● **DOCUMENT SEGMENT**:
I am concerned about speed

we need to get that stuff off the streets smh

causin' good folk to think they need to write stuff in assembly, fcol >.>

 

Rust, iterative style:

use std::collections::HashMap;

const COINS: [u32; 4] = [25, 10, 5, 1];

fn change(mut money: u32) -> HashMap<u32, u32> {
    let mut change = HashMap::new();
    for &coin in &COINS {
        change.insert(coin, money / coin);
        money %= coin;
    }
    change
}
 

ruby <3

def change(amount)
  result = { 25 => 0, 10 => 0, 5 => 0, 1 => 0 }
  case amount
  in 25.. then
    amount -= 25
    result[25] += 1
  in 10.. then
    amount -= 10
    result[10] += 1
  in 5.. then
    amount -= 5
    result[5] += 1
  in 1.. then
    amount -= 1
    result[1] += 1
  end until amount.zero?
  result
end

p change(31)
 

JavaScript

Pure variant of what has already been made in JavaScript.

function change(money) {
  return [25, 10, 5, 1].reduce(function([computedChange, remainingMoney], coin) {
    return [Object.assign(computedChange, {
      [coin]: Math.floor(remainingMoney / coin)
    }), remainingMoney % coin];
  }, [{}, money])[0];
}

Performance

I am curious about the performance in those kind of challenge. I am totally aware that JavaScript is not the fastest to do this kind of thing and the idea is not to bash any language of implementation. I'm just a guy curious about that. If some of you are willing to take the habit to post the performance for one milion iterations that would be cool to compare with others!

// one milion iterations
for (let index = 0; index < 1000000; index++) {
  change(31);
}

console.timeEnd("time");
// time: 21670.730ms

Source-Code

Available online.

 

A pure function is a function where the return value is only determined by its input values, without observable side effects.

Local state inside a function is generally not considered an observable side-effect.

Immutability is neat, but no prerequisite for FP per se. The Backus paper describes an FP system in the following way:

l) a set O of objects;
2) a set F of functions f that map objects into objects;
3) an operation, application;
4) a set F o functional forms; these are used to combine existing functions, or objects, to form new functions in F;
5) a set D of definitions that define some functions in F and assign a name to each.

● **INFORMATION GIVEN**:

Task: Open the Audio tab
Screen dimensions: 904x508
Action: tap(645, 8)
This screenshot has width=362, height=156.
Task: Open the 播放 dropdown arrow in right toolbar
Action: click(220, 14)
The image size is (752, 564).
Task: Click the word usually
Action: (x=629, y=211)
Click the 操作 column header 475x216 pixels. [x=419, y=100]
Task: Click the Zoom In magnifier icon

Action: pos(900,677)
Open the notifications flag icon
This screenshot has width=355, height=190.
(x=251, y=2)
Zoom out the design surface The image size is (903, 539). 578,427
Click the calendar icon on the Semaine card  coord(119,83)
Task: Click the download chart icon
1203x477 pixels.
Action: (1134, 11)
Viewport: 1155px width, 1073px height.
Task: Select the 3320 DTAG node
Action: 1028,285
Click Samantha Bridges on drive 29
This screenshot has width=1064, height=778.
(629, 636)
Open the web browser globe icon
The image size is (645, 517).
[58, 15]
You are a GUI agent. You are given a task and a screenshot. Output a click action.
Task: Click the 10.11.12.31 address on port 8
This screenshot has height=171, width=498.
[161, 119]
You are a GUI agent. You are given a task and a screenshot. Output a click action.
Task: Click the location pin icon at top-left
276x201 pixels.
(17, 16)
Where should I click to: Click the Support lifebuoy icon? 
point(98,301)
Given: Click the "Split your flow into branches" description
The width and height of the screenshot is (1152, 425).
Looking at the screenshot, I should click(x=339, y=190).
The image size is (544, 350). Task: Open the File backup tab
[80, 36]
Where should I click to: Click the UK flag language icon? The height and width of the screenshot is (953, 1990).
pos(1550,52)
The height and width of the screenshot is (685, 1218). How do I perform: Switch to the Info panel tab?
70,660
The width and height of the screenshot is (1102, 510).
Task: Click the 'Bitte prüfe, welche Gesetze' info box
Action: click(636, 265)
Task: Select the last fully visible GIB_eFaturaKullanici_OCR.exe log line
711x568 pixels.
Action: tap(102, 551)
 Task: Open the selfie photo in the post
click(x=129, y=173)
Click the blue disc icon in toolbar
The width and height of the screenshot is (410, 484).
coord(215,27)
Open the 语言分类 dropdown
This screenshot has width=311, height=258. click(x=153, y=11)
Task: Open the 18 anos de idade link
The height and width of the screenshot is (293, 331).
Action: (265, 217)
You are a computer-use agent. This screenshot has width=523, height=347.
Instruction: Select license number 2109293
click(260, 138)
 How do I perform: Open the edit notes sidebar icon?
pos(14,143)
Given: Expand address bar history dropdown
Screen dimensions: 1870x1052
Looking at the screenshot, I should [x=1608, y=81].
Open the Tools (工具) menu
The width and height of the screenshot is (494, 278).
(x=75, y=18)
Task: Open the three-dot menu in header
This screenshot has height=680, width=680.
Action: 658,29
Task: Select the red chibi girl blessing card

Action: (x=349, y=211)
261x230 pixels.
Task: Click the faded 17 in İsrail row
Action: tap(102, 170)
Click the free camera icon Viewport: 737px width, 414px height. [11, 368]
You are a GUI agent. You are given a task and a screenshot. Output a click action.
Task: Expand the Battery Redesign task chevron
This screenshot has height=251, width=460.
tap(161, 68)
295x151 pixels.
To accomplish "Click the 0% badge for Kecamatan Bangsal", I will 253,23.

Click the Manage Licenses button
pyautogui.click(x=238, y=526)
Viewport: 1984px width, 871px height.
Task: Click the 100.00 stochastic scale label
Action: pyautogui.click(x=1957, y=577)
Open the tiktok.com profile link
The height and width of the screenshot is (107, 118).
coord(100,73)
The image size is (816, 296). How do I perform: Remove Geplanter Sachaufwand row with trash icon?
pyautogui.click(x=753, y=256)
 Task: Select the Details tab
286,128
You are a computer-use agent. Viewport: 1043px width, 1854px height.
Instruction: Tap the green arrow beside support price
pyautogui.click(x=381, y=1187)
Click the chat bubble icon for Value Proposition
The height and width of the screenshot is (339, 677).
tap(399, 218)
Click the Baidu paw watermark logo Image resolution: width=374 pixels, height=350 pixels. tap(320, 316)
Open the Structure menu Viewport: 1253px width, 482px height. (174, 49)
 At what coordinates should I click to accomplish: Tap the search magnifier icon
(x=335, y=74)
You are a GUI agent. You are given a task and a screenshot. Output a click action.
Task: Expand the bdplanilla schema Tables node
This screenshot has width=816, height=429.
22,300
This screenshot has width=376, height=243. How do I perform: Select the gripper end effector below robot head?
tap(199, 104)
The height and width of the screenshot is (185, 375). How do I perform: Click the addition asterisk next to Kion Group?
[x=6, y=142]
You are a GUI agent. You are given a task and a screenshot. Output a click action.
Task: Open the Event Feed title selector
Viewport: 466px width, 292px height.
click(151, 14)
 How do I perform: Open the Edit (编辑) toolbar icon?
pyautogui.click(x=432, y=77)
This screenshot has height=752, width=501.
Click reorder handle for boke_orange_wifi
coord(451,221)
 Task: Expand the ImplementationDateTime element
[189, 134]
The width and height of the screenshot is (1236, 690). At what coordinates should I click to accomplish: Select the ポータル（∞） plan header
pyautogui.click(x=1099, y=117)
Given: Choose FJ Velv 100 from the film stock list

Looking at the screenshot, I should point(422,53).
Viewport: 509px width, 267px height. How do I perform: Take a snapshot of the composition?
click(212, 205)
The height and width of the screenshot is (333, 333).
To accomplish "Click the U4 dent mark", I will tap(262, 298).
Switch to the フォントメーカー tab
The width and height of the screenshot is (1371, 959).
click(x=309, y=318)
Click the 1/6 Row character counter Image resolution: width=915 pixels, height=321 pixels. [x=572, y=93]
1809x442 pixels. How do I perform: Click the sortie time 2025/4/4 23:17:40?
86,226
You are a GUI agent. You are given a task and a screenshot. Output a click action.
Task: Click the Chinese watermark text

● **PROBLEMS TO WORK ON**:
**A)** In the coin-change thread, why can a function that keeps local state still count as pure? Answer in one to three sentences.
**B)** The coin-change thread gives the parts of an FP system as described in the Backus paper. List all of them.
The material after the coin-change thread is separate from it.

● **RESPONSES FOR EACH TASK**:
**A)** A pure function's return value depends only on its inputs and has no observable side effects. Local state inside a function is generally not considered an observable side effect, so it doesn't stop the function from being pure.

**B)**
- A set O of objects
- A set F of functions f that map objects into objects
- An operation, application
- A set of functional forms, used to combine existing functions or objects to form new functions in F
- A set D of definitions that define some functions in F and assign a name to each